The research shows that girls who have attended the Best Friends program are two times less likely to smoke, two times less likely to drink, eight times less likely to take drugs, and six and a half times less likely to have sex than are respondents to the Youth Risk Behavior Survey (YRBS).
“For every program like Best Friends here in D.C., there are hundreds more across the country that are proving just as successful. What encouraging news in the midst of a sometimes disappointing environment here on Capitol Hill,” said Lanier Swann, Concerned Women for America’s director of government relations. “We have every right to tout these results far and wide, so that parents and their children know that real answers and real truth can be found in the curriculum of authentic abstinence education.”
The Best Friends Foundation, a Washington, D.C.-area pro-abstinence organization, released the results on Wednesday. Conducted by Dr. Robert Lerner, the peer-reviewed study is published in Adolescent & Family Health.

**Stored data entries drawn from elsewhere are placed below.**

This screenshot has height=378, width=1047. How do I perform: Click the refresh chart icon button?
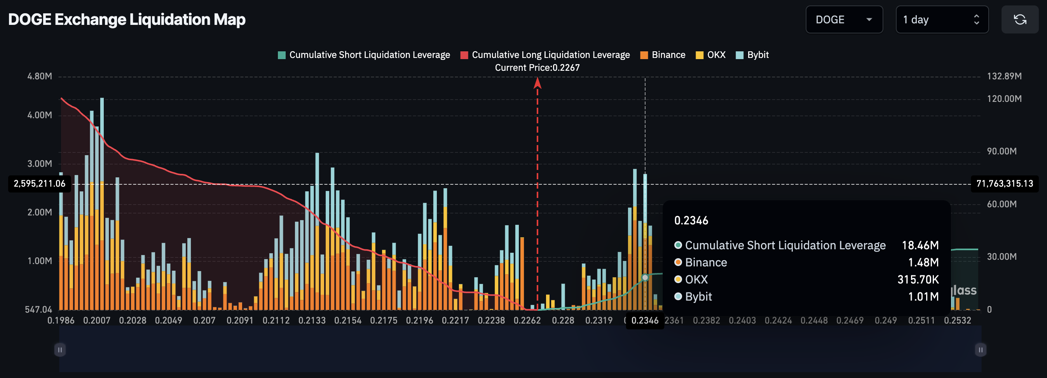pyautogui.click(x=1019, y=20)
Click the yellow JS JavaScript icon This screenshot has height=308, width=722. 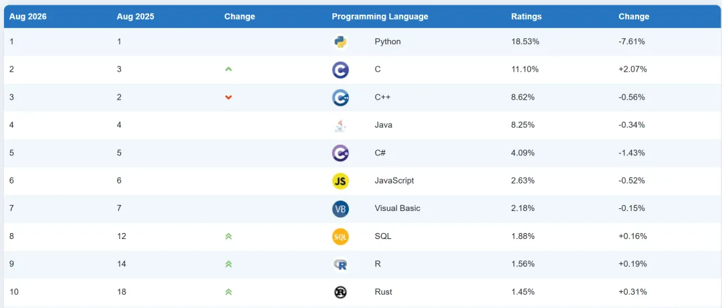coord(340,181)
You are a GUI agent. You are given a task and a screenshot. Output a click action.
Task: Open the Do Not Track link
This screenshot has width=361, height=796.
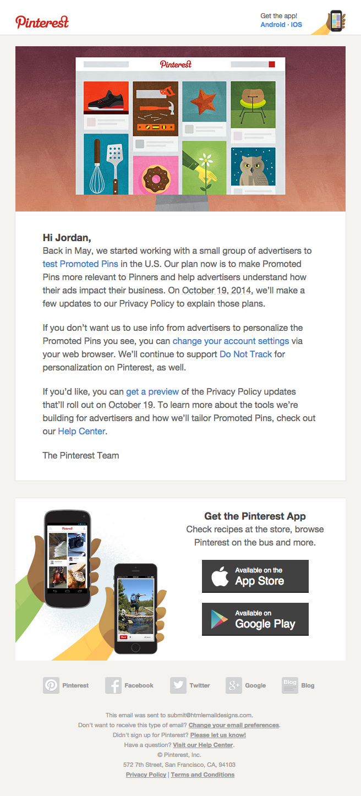245,354
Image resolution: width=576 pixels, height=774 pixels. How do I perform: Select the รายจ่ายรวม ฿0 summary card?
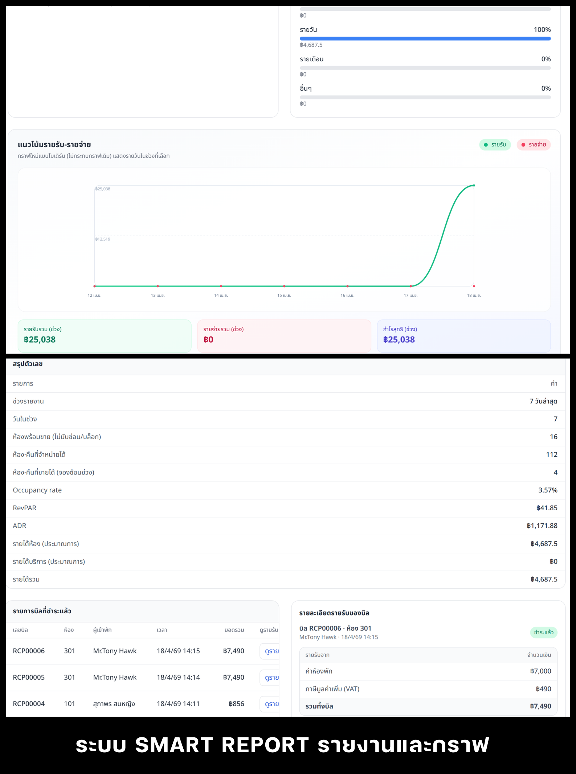[284, 335]
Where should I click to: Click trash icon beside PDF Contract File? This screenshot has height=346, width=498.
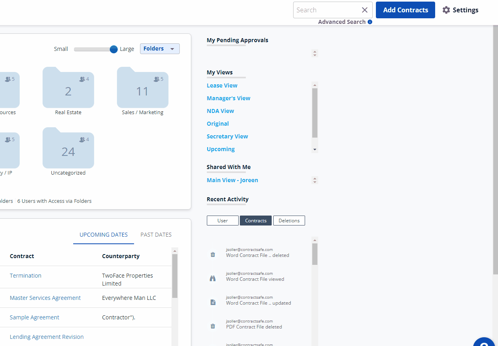click(x=213, y=327)
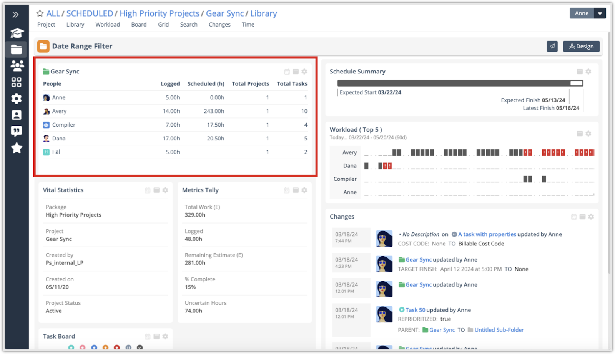Switch to the Board tab
Viewport: 615px width, 354px height.
[x=139, y=25]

Data analyzed in this study came from questionnaires that participants in the Best Friends program, in grades 6 through 12, fill out at the beginning and end of each school year. The researcher compared these responses to girls taking part in YRBS of Washington, D.C.
The Best Friends girls come from schools with average reading scores similar to and math scores lower than those from the District as a whole. Since these schools are located in wards with higher out-of-wedlock births and higher rates of teen pregnancy, the odds of Best Friends girls versus YRBS girls not having sex are 6.48 to 1, the study stated.
Founded in 1987, Best Friends teaches abstinence to adolescent girls. It now operates in more than 100 schools nationwide and 3,000 girls have attended the program, which encourages them to avoid risky behaviors, provides mentors and helps them develop decision-making skills to avoid risk-taking.
Twenty D.C. schools use the Best Friends program, which aims to reach every political ward in the city by 2006. The Best Men program began in 2000 to teach adolescent boys to abstain from sex, drugs, and alcohol and has more than 1,000 members nationwide.
“Year after year, adolescent girls in our program have demonstrated that the Best Friends curriculum helps them make confident, healthy choices and reject sexual activity, alcohol and drugs,” said Elayne Bennett, president and founder of the Best Friends Foundation. “This study provides concrete evidence that Best Friends girls are far less likely to engage in at-risk behavior than their peers.”